▸ **Records to use**:
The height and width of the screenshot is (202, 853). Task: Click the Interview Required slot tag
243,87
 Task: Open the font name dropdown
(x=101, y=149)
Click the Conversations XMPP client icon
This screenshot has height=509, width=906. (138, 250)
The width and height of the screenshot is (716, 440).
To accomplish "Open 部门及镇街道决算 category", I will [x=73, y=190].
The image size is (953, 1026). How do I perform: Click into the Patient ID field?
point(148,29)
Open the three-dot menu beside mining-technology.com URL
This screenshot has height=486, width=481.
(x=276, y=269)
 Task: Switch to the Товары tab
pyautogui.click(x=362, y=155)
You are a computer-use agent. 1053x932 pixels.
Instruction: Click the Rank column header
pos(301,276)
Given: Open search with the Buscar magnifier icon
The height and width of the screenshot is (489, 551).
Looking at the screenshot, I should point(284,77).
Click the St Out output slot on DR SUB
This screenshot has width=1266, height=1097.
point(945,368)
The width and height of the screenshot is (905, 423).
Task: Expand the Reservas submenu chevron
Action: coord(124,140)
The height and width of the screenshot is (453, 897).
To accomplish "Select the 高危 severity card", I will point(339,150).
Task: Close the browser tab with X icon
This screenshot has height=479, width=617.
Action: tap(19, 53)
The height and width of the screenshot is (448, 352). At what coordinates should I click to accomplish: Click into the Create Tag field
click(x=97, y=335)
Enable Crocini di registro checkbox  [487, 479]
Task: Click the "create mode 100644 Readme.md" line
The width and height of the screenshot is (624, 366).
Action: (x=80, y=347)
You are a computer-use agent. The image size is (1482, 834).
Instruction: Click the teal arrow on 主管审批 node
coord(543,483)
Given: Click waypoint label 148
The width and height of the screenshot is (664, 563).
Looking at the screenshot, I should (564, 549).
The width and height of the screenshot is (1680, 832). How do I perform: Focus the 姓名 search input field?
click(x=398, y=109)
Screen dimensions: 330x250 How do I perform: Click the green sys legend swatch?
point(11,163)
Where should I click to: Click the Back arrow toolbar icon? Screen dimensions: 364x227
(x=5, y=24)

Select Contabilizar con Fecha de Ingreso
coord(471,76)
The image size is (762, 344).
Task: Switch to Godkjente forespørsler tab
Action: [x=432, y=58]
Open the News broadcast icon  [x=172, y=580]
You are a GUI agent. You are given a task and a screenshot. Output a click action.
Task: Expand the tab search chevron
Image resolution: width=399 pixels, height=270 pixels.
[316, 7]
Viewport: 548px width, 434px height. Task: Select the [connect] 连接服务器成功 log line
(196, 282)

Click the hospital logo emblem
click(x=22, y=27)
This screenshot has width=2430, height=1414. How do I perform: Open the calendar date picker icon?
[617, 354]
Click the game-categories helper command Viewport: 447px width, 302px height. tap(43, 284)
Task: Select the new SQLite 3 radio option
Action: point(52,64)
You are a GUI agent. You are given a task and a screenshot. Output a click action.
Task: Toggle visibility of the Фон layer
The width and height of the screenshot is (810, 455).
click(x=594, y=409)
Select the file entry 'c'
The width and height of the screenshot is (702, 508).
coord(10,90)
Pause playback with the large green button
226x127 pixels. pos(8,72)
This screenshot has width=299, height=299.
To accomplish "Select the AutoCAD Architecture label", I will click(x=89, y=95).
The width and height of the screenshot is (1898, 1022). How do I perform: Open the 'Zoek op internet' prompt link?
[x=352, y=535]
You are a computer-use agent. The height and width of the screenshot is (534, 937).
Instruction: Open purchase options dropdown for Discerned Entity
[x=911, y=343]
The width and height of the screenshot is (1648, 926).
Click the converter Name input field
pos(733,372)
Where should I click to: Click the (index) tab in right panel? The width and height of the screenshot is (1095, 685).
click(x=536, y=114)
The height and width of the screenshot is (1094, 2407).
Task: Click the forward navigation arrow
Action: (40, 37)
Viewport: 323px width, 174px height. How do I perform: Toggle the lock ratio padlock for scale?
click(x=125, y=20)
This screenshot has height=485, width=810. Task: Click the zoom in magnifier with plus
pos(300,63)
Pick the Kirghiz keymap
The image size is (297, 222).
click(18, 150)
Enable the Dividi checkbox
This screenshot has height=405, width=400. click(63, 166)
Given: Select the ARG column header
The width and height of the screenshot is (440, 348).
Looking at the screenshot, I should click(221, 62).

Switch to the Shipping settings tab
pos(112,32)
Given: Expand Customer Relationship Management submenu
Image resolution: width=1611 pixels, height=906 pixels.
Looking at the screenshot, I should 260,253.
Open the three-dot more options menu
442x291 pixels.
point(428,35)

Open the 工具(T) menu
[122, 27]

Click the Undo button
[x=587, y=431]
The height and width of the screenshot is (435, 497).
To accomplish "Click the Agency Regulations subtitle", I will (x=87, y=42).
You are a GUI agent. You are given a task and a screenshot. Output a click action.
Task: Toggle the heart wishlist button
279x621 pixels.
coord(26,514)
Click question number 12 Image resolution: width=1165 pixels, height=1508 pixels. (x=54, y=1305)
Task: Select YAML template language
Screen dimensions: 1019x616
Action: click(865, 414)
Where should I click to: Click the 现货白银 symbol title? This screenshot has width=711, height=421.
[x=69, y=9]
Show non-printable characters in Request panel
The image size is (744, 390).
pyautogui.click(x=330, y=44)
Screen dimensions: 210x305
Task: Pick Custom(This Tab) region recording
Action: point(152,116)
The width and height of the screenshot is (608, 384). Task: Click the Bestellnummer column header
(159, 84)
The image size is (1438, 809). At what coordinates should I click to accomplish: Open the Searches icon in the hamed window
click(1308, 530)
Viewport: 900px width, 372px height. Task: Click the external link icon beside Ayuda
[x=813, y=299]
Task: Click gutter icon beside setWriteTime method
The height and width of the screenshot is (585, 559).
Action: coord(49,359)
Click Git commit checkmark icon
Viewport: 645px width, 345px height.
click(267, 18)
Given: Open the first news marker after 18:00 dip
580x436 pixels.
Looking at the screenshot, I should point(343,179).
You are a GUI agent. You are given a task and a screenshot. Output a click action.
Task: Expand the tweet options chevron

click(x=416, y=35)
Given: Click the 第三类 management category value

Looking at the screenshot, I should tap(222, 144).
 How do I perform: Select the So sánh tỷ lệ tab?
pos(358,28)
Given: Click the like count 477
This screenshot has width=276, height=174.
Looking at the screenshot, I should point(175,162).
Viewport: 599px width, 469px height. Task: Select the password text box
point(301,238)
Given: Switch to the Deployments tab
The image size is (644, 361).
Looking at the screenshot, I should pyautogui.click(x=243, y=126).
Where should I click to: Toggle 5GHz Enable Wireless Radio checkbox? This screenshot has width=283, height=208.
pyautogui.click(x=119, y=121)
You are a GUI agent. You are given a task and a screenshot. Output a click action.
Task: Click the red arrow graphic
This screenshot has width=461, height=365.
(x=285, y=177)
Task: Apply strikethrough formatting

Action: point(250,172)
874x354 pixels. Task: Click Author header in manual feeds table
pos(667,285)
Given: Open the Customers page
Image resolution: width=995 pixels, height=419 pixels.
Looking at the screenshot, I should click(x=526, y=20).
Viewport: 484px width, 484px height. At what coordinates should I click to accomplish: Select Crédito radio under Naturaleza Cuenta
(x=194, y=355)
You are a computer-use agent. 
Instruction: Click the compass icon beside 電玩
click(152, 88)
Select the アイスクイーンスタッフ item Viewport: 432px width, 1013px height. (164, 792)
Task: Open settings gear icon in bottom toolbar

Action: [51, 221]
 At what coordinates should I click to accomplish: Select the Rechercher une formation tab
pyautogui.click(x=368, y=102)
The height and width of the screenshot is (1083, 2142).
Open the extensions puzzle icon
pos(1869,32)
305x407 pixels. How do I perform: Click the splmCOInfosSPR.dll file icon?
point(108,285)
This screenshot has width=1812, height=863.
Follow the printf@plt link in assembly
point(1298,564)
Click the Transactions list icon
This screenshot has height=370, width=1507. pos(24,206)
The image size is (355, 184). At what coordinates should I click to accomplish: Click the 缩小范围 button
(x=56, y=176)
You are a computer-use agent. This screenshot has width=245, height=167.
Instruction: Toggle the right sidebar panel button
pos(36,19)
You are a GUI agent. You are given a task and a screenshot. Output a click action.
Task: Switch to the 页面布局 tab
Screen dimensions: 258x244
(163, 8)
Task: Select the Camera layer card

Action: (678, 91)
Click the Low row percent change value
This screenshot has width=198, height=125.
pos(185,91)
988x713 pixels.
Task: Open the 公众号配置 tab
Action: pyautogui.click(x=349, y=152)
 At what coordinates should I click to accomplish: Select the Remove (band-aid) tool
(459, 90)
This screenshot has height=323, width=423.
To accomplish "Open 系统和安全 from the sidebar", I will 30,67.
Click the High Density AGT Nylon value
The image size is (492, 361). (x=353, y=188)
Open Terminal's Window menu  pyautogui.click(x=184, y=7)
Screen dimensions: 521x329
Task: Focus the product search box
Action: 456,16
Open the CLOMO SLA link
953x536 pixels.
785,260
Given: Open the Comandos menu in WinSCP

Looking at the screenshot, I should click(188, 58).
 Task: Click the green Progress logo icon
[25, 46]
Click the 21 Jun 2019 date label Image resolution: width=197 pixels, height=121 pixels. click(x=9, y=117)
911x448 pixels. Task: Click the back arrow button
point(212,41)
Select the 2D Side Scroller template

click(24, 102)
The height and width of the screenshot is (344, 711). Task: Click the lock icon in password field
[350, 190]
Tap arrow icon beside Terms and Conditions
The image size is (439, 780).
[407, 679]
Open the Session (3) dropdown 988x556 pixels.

▸ **Exercise details**: Please repeat the records from the line that contains "Select the 2D Side Scroller template" through the end of the records, swapping "lock icon" for "key icon" and leaving everything else unchanged.

▸ **Full answer**:
Select the 2D Side Scroller template

click(24, 102)
The height and width of the screenshot is (344, 711). Task: Click the key icon in password field
[350, 190]
Tap arrow icon beside Terms and Conditions
The image size is (439, 780).
[407, 679]
Open the Session (3) dropdown 988x556 pixels.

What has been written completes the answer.